* **Quoted text**
** Start **

During the summer of 1990, following the final loss in a decade-long series of dispiriting defeats, moderate Southern Baptist leaders called a meeting in Atlanta. The gathering was labeled the “Consultation of Concerned Baptists.” It was a “last waltz” for those who had been laboring first to stop, then at least to slow the fundamentalist movement from seizing control of the Southern Baptist Convention (SBC).
The SBC’s annual meeting in New Orleans earlier that summer had signaled the end of organized opposition to SBC fundamentalism.
They won. We lost. It was time to fold our tents and consider other lands of promise.
Two hundred people were expected at Atlanta’s Inforum Convention Center that August; 3,000 showed up. The next few days were dramatic, to say the least.
Some mourned over what they’d lost. Others raged against the dying of the light.
The Old Guard longed for “the way things used to be.” Young Turks caucused in the hallways, impatient with the “Back to Egypt” crowd.
It was not at all clear at first what was happening. But it became clear soon enough.

** End **

* **Source material**
** Start **

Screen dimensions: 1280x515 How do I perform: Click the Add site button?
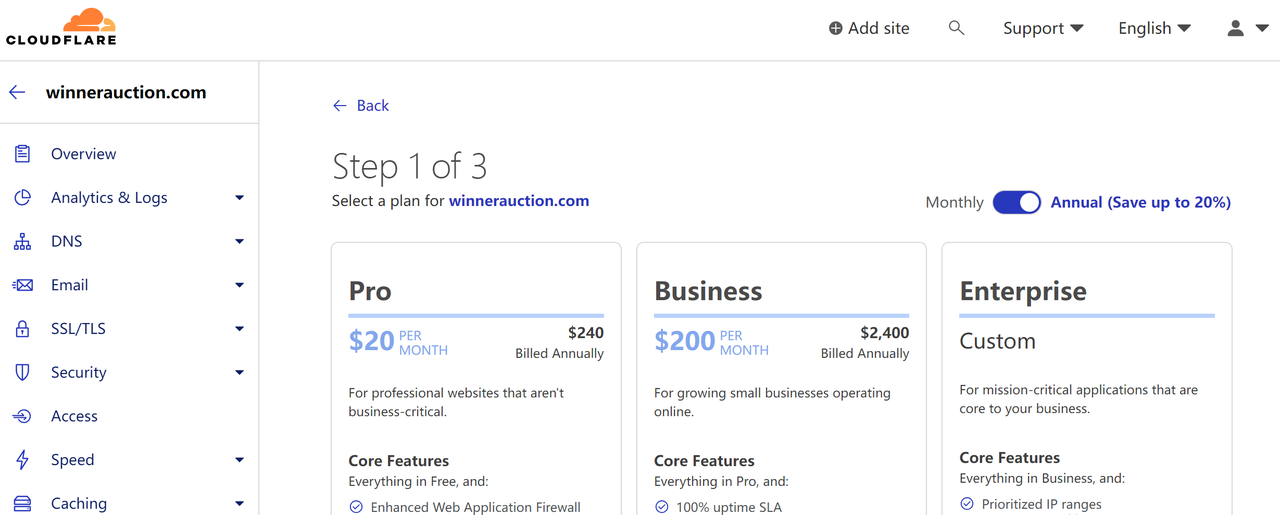[869, 28]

** End **

* **Problems to solve**
1. Using the text on the 1990 Atlanta meeting, answer each question:
(a) What was the Atlanta gathering labeled?
(b) In which city was the SBC's annual meeting held earlier that summer?
(c) How many people showed up at the Inforum Convention Center?
2. Decide whether each statement agrees with the text on the 1990 Atlanta meeting. Answer yes or no and quote the words that settle it.
(a) The Atlanta meeting took place in August.
(b) More people were expected than actually came.
(c) The Young Turks caucused in the hallways.
3. List every phrase that the text on the 1990 Atlanta meeting places inside quotation marks.

* **Final answers**
1.
(a) The "Consultation of Concerned Baptists."
(b) New Orleans.
(c) 3,000.

2.
(a) Yes: "Atlanta’s Inforum Convention Center that August"
(b) No: "Two hundred people were expected at Atlanta’s Inforum Convention Center that August; 3,000 showed up."
(c) Yes: "Young Turks caucused in the hallways"

3.
- Consultation of Concerned Baptists
- last waltz
- the way things used to be
- Back to Egypt